BFM Business

Mort de Margerie: Total devrait poursuivre son virage stratégique

Total a jusqu'à présent fait preuve d'une stratégie constante.

Total a jusqu'à présent fait preuve d'une stratégie constante. - Eric Piermont - AFP

Le décès de Christophe de Margerie survient alors que le pétrolier a revu ses objectifs à la baisse sur les investissements et la production. Le groupe devrait poursuivre sur cette voie malgré la perte de son PDG.

Total en situation d'urgence. Le conseil d'administration de la société va se réunir, ce mardi 21 octobre, après la mort de son PDG, Christophe de Margerie, décédé dans la nuit, dans un accident d'avion.

Sa mort survient alors que l'entreprise amorce un virage stratégique. Le groupe s'était fixé un important objectif de production, de 3 millions de barils équivalent pétrole par jour à l'horizon 2017.

Mais les revers enregistrés sur plusieurs projets, comme l'arrêt du gisement pétrolier géant de Kashagan, au Kazakhstan, l'ont amené à revoir ses ambitions à la baisse, le 22 septembre dernier.

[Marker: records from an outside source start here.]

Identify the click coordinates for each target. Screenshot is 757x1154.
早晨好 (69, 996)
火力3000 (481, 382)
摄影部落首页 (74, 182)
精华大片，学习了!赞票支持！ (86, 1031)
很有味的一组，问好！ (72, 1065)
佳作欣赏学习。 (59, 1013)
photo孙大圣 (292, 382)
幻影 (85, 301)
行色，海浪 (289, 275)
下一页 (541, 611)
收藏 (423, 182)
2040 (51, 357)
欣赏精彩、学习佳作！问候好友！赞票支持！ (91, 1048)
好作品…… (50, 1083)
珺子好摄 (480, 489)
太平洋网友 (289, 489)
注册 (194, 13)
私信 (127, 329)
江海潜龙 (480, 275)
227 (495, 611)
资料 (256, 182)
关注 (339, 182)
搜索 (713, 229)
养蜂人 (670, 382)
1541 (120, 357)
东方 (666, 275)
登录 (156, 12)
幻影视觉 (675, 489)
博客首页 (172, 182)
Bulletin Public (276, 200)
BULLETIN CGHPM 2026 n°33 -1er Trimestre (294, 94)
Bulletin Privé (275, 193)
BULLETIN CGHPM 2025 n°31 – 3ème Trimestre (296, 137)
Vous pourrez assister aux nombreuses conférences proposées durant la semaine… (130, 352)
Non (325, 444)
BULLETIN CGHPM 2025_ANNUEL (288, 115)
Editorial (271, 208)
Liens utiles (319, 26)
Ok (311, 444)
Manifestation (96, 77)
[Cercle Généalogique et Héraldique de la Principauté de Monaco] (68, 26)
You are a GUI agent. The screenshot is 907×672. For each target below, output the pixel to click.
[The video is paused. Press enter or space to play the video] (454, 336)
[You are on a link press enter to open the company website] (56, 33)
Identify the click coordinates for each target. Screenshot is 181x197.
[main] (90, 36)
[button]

Un important programme de réduction des coûts 

Le groupe a ainsi abaissé son objectif à 2,8 millions de barils d'ici à 2017 et a dévoilé un important programme de réductions de ses coûts opérationnels. Les investissements seront, par exemple, réduits à 26 milliards d'euros pour 2015, contre 28 milliards d'euros en 2013, et des cessions d'actifs sont programmées. 

Total doit ainsi effectuer la "transition d'une phase d'investissement intensif à une phase de croissance", expliquait le directeur financier, Patrick de la Chevardière, lors de l'annonce de ce plan.

Le groupe fait aussi face à l'effondrement des marges dans le raffinage, un problème qui a expliqué la lourde chute (-20%) du bénéfice en 2013, à "seulement" 8,4 milliards d'euros, contre 12 milliards en 2012.

Sur ce dernier point, des nouvelles restructurations dans le raffinage doivent être menées en Europe et en France. Christophe de Margerie avait néanmoins assuré fin août que le groupe ne fermerait pas de sites en France.

Vers une poursuite de la stratégie

Avec le décès de Christophe de Margerie l'entreprise va-t-elle poursuivre cette stratégie? Total s'est en tout cas voulu rassurant. "Le groupe est organisé pour assurer la bonne continuité de sa gouvernance et de ses activités pour faire face à cet événement tragique", a déclaré le secrétaire général du groupe, Jean-Jacques Guilbaud.

"Je n'ai pas d'inquiétude particulière concernant Total", affirme pour sa part Francis Perrin président de Stratégies et Politiques énergétiques, qui publie des revues spécialisées sur le secteur, interviewé sur BFM Business.

"Christophe de Margerie a évidemment joué un rôle, mais il a été entouré de collaborateurs, d'équipes, de directeurs de branches et de région extrêmement compétents", poursuit Francis Perrin. "Il ne faut jamais sous-estimer l'apport d'un homme aux grands orientations d'un groupe. Mais c'est une entreprise solide […] qui a de très grands atouts en terme de constance de stratégie, de solidité financière", conclut l'expert.